Tree trunks made in varying sizes and constructed of plaster, copper and aluminum create an eclectic kind of forest. Large metal rods frame double-sided mirrors and plain air, at times splicing differently colored tree trunks and playing tricks with the mind. The trees seem to move with the viewer, disappearing at the edge of one frame only to reappear when passing before the next reflective surface. In this space, Kwade encourages the viewer to forget the forest for the trees.

“What is defining a tree? What can I know about this tree?” Kwade said in a conversation with Aquin last week. “I can know all of its chemical structure, I can know that it’s growing, but what is our way to describe it? And what could it be like seeing it from the other side?”

Kwade was born in Communist Poland in 1979 and escaped with her family to West Germany at 8 years old. Though she doesn’t seek to make art about her experiences on both sides of the Iron Curtain, she concedes they informed her perception of differing political and social structures from a young age.

“I was raised in a completely different parallel world. This was a very different normality which then immediately was changed to another one,” Kwade says. “I was the last generation to experience both these systems.”

Her art frequently includes mirrors, allowing an object seen on one side of a barrier to be completely transformed when viewed from the other. She says she wants viewers to consider the many possibilities for a single, seemingly common object.

Once Kwade has conceptualized a piece, she scans the central objects. She then digitally manipulates them, smoothing out the bark of a tree or removing its limbs, in the case of WeltenLinie . On her computer, Kwade develops models of the finished project, virtually inspecting it from every angle.
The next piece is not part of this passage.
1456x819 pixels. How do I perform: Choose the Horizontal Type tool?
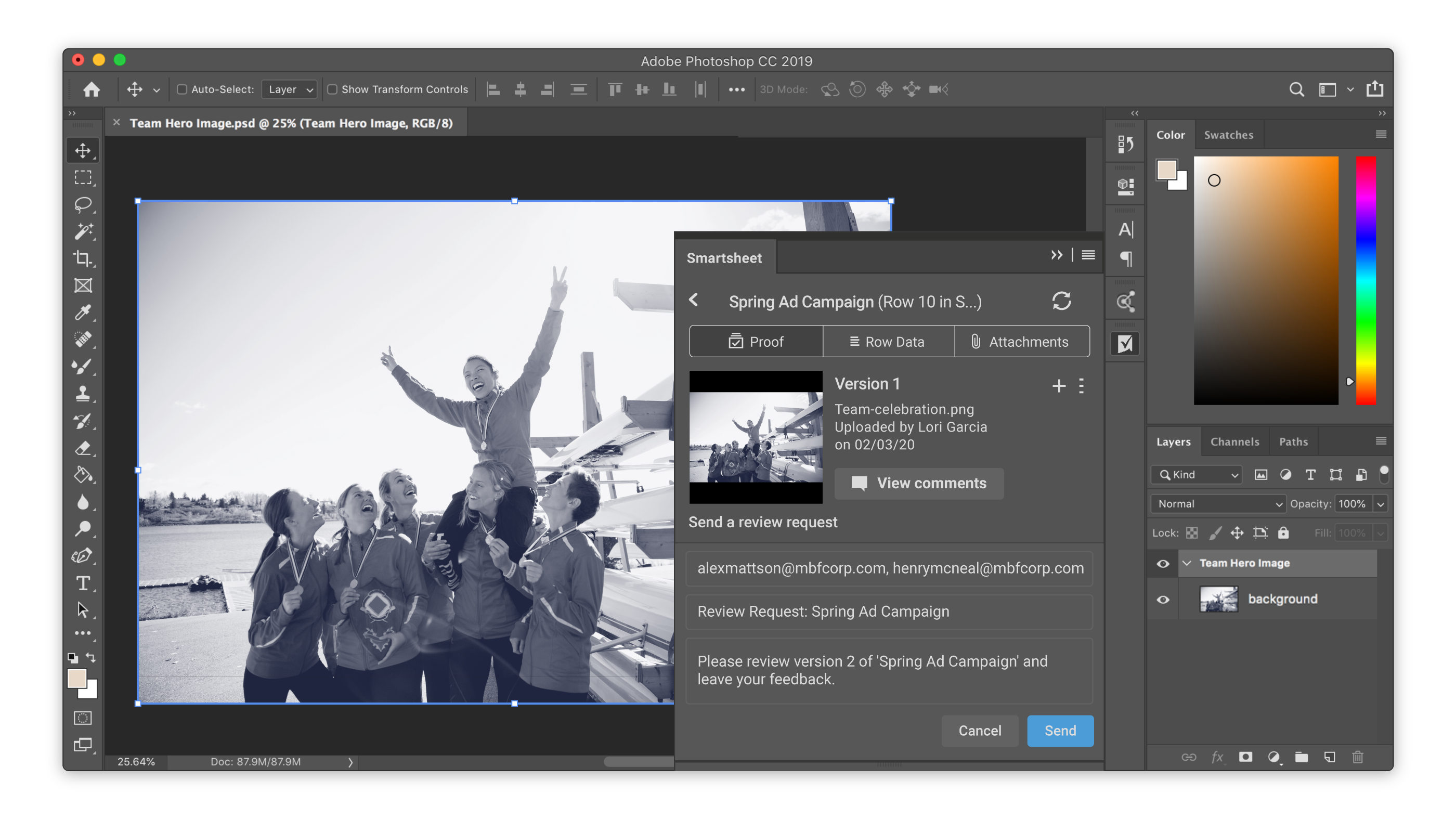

Once complete, she passes her instructions along to the production team, which builds the sculptures.

“I am satisfied if I have found the clearest way to express what I want to express,” Kwade says. “Everybody can see it is what it is.”

For WeltenLinie , Kwade duplicated her computer-generated version of the tree using plaster, copper and aluminum. She says she selected materials humans use “to build our own reality” to probe the relationships between nature and industry.

This conceptual line can be traced throughout her work. In ParaPivot, currently on display at the Metropolitan Museum of Art, Kwade sets planet-like stones into metal frames that evoke the systems and structures we assemble to make sense of the universe. In other works, she transforms functional objects like her phone, computer and bicycle into new objects by pulverizing, twisting or otherwise re-constructing them. In everything she creates, one detects a mathematician’s precision and a poet’s insight.

“Feel the Sun in Your Mouth” is on view at the Hirshhorn Museum and Sculpture Garden until February 23, 2020.